Anyway. Today I was thinking about the "Sprint Reviews". By the way, not sure if I have already linked you to Mountain Goat Software website before in here. This is Mike Cohn's company - one of the co-writers/co-signers of the Agile Manifesto. Absolutely recommendable for quick checks on Scrum/Agile topics. Surely 

Sprint Review. This is the "demo" where we demonstrate how good we did within the sprint. Right?  I assume everybody knows about it so I'll stick to the main point.  
Why do we do sprint reviews? This is the first question we need to ask ourselves. So, doing a bit of brainstorming:
- To encourage the team to feel part of the sprint delivery via presenting their product. So to speak, increasing the team spirit.
- To demonstrate the product owner/stakeholders/customers the goals met within the sprint.

And this always the last (or almost last) meeting of the sprint. So, let's bring an extreme example. A 4 weeks sprint. The product owner defines the priorities and the first priority item is taken by the team on the first day of the sprint. This is quite small one. The definition of done is achieved in a day. The time goes by... We go ahead picking up other items. We reach the last day of the sprint. OK, let's start the sprint review. Can you hear the magic words?
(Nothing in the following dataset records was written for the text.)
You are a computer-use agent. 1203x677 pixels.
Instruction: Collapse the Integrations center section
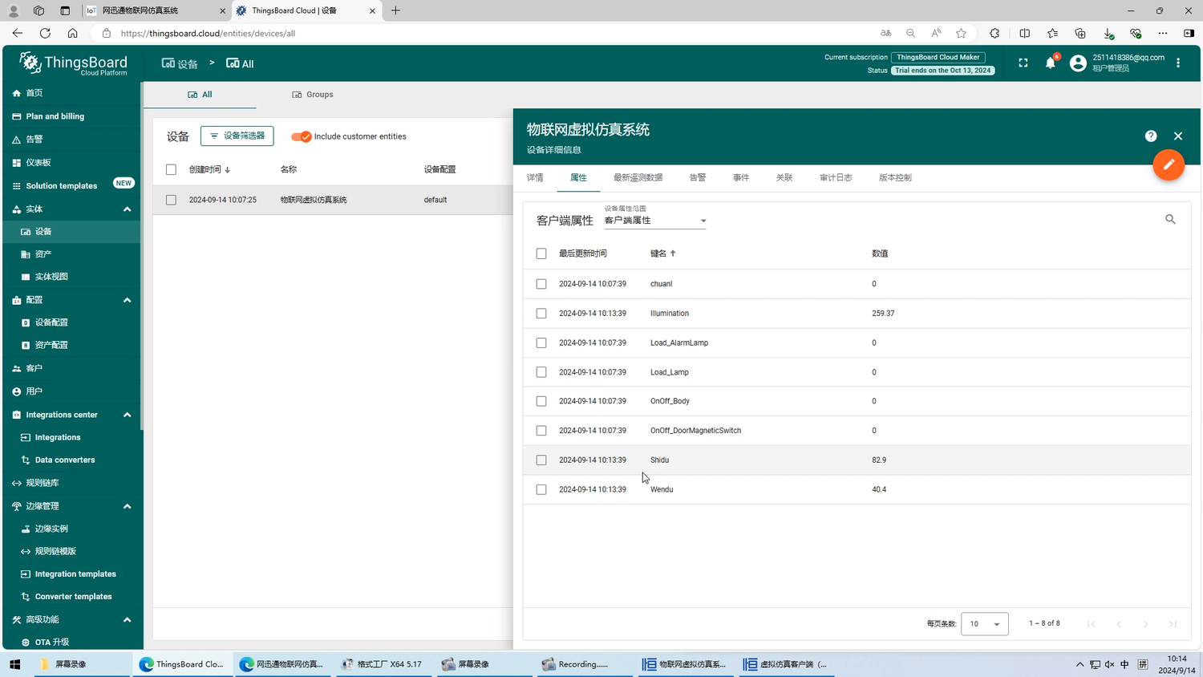click(x=127, y=415)

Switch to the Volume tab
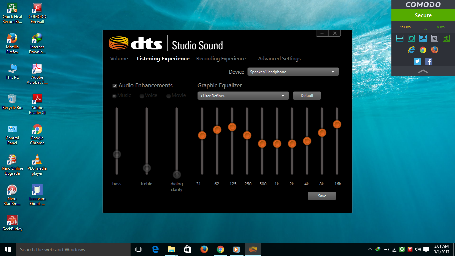click(119, 59)
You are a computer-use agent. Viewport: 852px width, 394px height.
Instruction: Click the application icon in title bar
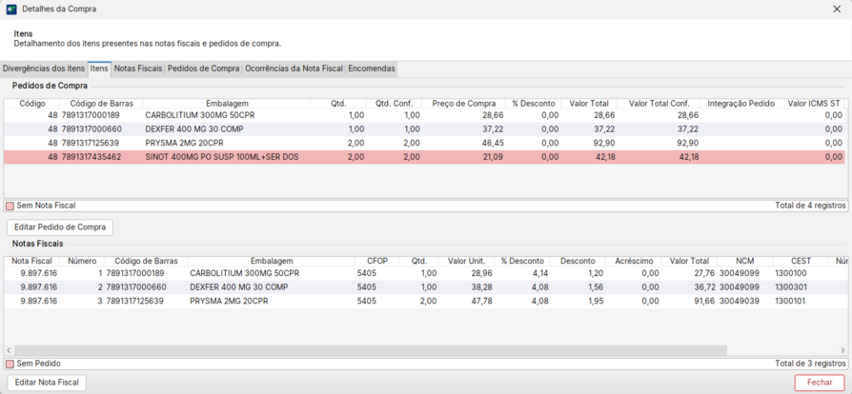click(11, 10)
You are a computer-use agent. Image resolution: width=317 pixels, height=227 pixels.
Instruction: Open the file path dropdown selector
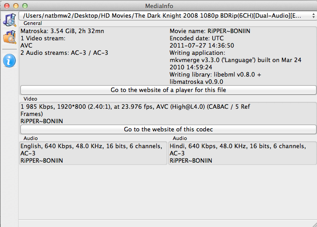(168, 15)
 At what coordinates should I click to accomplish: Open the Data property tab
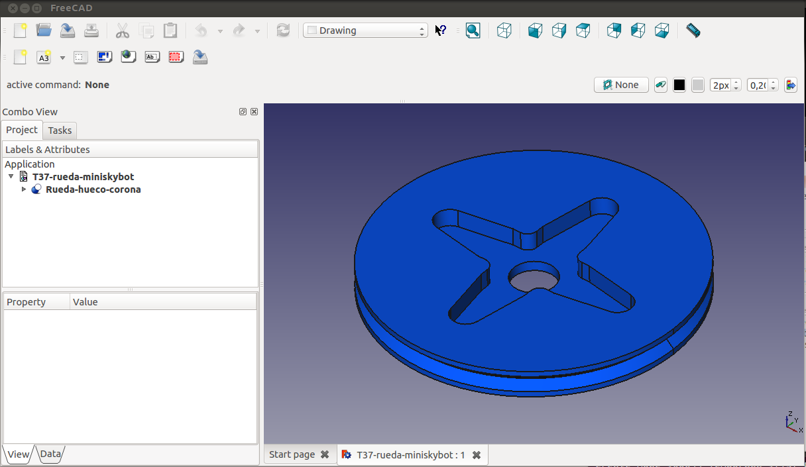tap(50, 454)
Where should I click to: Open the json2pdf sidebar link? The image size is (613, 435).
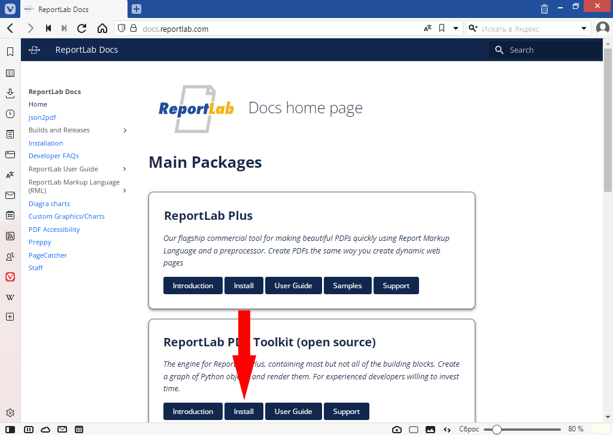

"This is definitely NOT what I want"

If something has been completed in the very first day, why do we have to wait for the very last day of the sprint to show & tell about it? Although the effort on defining the meeting as an informal one, where we shouldn't spend more than 2 hours to prepare it, where we should not bring slides, are we really anticipating changes when we perform this meeting at very late stage? Are we really responding to a change? Is this Agile? Does not sound a bit to Waterfall? Yes, the evil waterfall. 

I propose a new model that could be more effective. An incremental one. Once the story is "shippable", let's try to show it as soon as possible. Let's not wait until the last minute. Just after the story is completed, we would arrange a small catch-up. As in a Kanban Board, we can move the ticket to a "Ready to Show" status and we could perform small incremental sessions so we can confidently reach the completion of the sprint with a higher level of satisfaction. It requires more communication - as in Agile compared to Waterfall - but it ensures a better quality.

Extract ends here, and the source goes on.